GIVEN EXERCISE 1 => Copy out the records word for word, starting at the beginning of the records and ending at the line containing "pos(498,90)", with both of those lines included. Omit the pictures.

SOURCE DOCUMENT =>
N: We’re trying not to get too caught up with it and just be like right let’s let it do it’s thing. And like you say it’s already had a good response. So it’s just kind of going back to all the other music we want to release and getting it finished ready for chapter two.
How do you think the sound relates to your earlier work? Is it a progression or just a reflection of what you’ve always done?
N: I quite like the word progression. I think as we’ve grown up and our tastes have changed our music has changed with that but I think we’ve always had quite a definitive Casino Times style in a way.
J: I think the album is such a good showcase of our entirety together so far – it’s a real snapshot of the last six years. We think it’s perfect for what it is but we wanna move forward and make better sounding music. But the thing is not to think too far ahead. We never really think well we need to produce this to go with this, we just sort of make what we want and if it fits together as an EP then great.
It’s great that you’re making music for the creative enjoyment of it.
J: It is hard to do that. Now we’ve got the album we have to make stuff now to the same standard or higher.
N: We have our own White Label series with these disco edits coming out in a few weeks time which keeps things moving. I think we’re gonna try and do more releases like that over the next year because we haven’t released one since 2013. It’s nice to do things like that. Our original production is quite meticulous and we spend a long time on it which is good but with the edits it’s a bit more of a thrown together thing that keeps things a bit different.
How do you choose what goes on those?
N: So with all the records in this room we find a loop that we really like and build on it ourselves. I think a lot of people get stuck in disco edits and think ‘I’ve got to have this moment where I reference the original and kind of filter off the vocal’. But for us it’s all about finding a really nice loop and jamming something out from it. It sounds a bit rough and ready. I think the newer one sounds a bit like Larry Levan.
J: Those are some big comparisons Nick! N: Yeah I know well it kind of takes inspiration from when he was doing his mixes in the studio with a limited amount of time to jam those things out. I think imperfection in music is really important because that’s what sort of gives it its groove.
How do you describe your original stuff? To me it spans a lot of sub-genres so it’s difficult to categorise.
J: A lot of the time we try and steer clear of straightforward 4/4 stuff. Tracks like ‘Oddity’ and ‘What’ have got a bit of a broken beat.
N: ‘Love in Time’ as well.

THE INPUT =>
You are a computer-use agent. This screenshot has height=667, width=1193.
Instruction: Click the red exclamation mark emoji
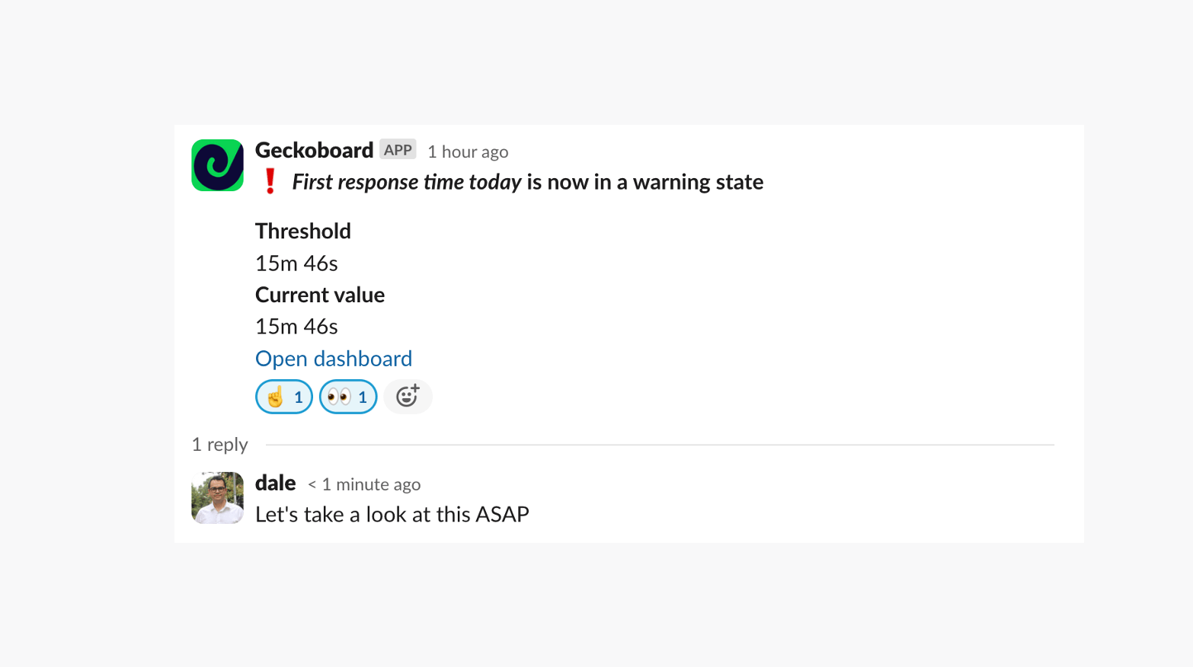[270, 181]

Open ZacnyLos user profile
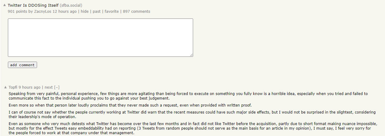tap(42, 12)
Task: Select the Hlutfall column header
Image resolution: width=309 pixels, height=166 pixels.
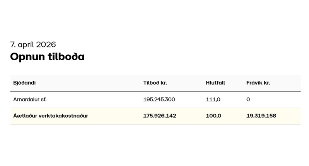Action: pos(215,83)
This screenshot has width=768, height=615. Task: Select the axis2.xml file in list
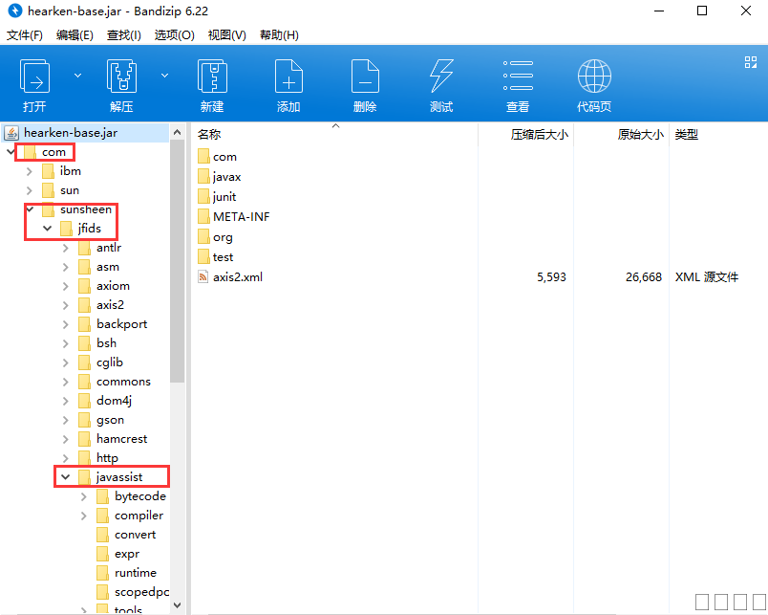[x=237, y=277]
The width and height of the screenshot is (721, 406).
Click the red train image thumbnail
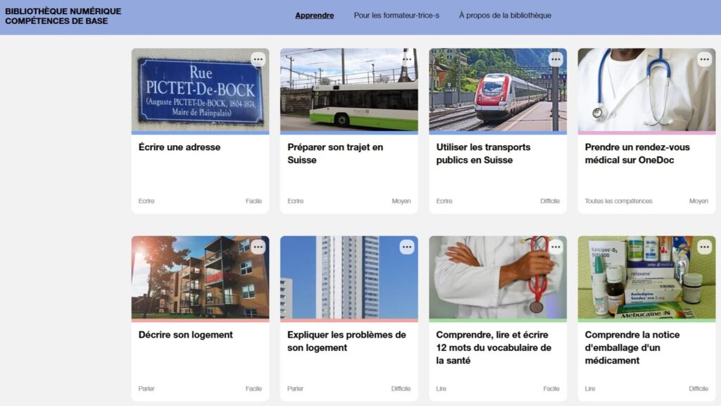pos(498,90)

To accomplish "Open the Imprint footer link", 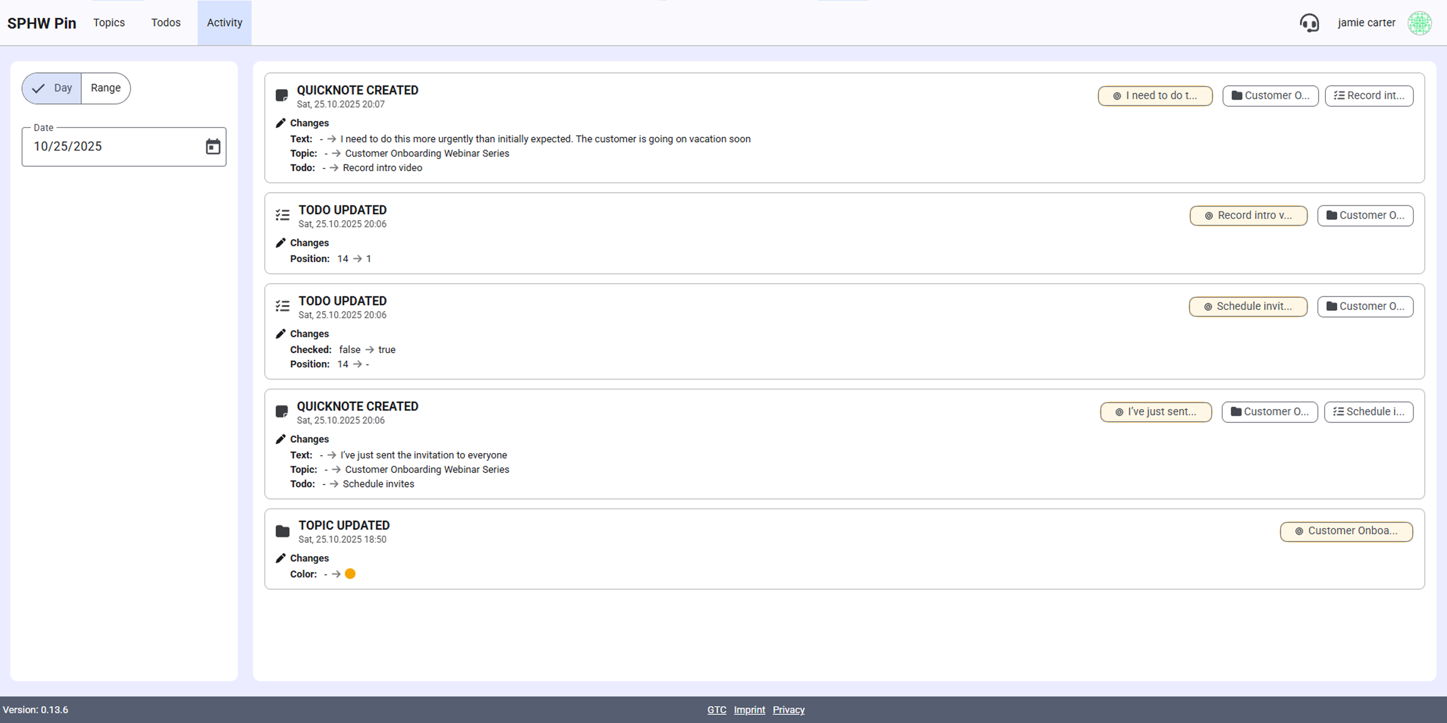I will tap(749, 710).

GIVEN EXERCISE 2 => Continue the interview about the Casino Times music from the point where it stops.

RESPONSE 1 =>
You are a computer-use agent. This screenshot has height=667, width=1193.
Instruction: Click the red exclamation mark emoji
[270, 181]

Open ZacnyLos user profile
tap(42, 12)
Task: Select the Hlutfall column header
Image resolution: width=309 pixels, height=166 pixels.
Action: pos(215,83)
This screenshot has width=768, height=615. Task: Select the axis2.xml file in list
[x=237, y=277]
The width and height of the screenshot is (721, 406).
Click the red train image thumbnail
pos(498,90)

RESPONSE 2 =>
J: To us it all has that same kind of danceable tempo and rhythm structure. It’s hard to describe your own sound.
N: It takes so many inspirations from all over the place. We were asked to describe it in two words for the press release and we were like ‘erm’.
Haha well that’s my job to explain it really! Sometimes it’s definitely better to just let it speak for itself anyway. Do you use any live sounds when recording? I thought I could pick out some live piano and drums…
J: We’ve got a few instruments in here but we rarely use them. If it sounds live then it’s usually samples that we use to build electronics around. That happens a lot in our tracks. Getting like a drum kit in here doesn’t really make sense – we like using drum machines at the moment.
Have you guys got any shows you’re particularly looking forward to?
J: Yeah we’re in London doing ‘Bodhi presents‘. Then we’re playing in Sheffield with Jackmaster. We played with him a few years ago at a festival in Bulgaria and he’s got huge since then and he’s a great DJ so looking forward to playing with him again.
N: And we’re just tying up some loose ends, some new things in the pipeline that we can’t talk about yet.
J: We’re hoping the album will spread the word a bit.
N: We did an album listening party a few weeks ago around here in a little cocktail bar, played the album through a high fidelity audio system and some tannoy speakers. A load of people came down and listened and then we played some records afterwards it was great. All DJ sets should be like that – it was just one deck and there was no mixer – you put the record on and then turned the volume down and changed the record.
J: Yeah I don’t think all DJ sets should be like that…
Haha yeah it sounds a bit simple!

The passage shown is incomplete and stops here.